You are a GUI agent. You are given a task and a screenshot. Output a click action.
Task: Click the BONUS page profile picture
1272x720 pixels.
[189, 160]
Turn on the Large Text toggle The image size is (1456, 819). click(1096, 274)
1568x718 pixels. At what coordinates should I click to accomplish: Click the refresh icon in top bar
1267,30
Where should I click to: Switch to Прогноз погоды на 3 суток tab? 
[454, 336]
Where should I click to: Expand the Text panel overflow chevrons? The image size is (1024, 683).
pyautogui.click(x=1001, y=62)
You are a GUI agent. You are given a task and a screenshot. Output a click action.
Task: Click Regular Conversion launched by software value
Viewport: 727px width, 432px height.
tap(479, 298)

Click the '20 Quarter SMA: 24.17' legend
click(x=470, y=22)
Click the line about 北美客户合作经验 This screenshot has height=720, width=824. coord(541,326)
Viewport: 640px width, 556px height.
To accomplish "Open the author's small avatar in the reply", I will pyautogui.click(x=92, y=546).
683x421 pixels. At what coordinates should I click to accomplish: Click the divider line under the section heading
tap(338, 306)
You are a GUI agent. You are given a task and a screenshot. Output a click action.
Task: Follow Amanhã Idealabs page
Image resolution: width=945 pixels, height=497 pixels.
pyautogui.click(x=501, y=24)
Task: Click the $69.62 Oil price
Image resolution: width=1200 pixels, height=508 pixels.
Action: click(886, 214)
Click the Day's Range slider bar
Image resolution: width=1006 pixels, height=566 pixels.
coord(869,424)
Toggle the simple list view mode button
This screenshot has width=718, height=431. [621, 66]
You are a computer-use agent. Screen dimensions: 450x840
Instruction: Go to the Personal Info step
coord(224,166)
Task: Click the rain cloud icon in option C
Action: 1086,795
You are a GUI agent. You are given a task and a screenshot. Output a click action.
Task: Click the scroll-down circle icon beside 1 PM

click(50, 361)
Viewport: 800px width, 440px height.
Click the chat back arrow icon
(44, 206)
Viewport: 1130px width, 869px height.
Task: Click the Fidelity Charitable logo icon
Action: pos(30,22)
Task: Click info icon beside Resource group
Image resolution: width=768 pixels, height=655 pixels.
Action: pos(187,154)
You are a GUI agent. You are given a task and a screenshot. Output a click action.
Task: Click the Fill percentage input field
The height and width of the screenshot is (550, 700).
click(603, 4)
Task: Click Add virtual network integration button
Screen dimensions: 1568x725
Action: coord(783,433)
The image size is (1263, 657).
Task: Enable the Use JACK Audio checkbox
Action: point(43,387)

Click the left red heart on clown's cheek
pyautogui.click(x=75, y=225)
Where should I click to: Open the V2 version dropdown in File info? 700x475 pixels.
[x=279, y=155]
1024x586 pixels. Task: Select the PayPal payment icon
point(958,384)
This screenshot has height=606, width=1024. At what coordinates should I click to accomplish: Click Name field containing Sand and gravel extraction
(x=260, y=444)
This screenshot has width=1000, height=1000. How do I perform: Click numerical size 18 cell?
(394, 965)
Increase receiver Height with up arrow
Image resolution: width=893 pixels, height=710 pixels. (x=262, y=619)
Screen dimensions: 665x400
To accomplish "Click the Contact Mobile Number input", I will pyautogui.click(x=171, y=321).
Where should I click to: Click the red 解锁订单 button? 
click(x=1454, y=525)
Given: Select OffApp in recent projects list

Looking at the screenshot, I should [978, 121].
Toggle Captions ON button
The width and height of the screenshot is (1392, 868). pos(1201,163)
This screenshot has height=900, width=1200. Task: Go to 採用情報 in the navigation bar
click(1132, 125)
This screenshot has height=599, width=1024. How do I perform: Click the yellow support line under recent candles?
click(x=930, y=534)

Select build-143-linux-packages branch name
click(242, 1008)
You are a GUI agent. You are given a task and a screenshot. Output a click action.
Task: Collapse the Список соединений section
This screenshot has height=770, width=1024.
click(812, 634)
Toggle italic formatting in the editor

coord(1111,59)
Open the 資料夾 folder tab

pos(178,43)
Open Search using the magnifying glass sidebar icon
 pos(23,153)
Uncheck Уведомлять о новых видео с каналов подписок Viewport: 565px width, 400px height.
--------
- **Work to be completed**
Whichever lines of the records above hold the word "will" should all be copied out.

- **Exercise answer**
To accomplish "Open the author's small avatar in the reply", I will pyautogui.click(x=92, y=546).
To accomplish "Click the Contact Mobile Number input", I will pyautogui.click(x=171, y=321).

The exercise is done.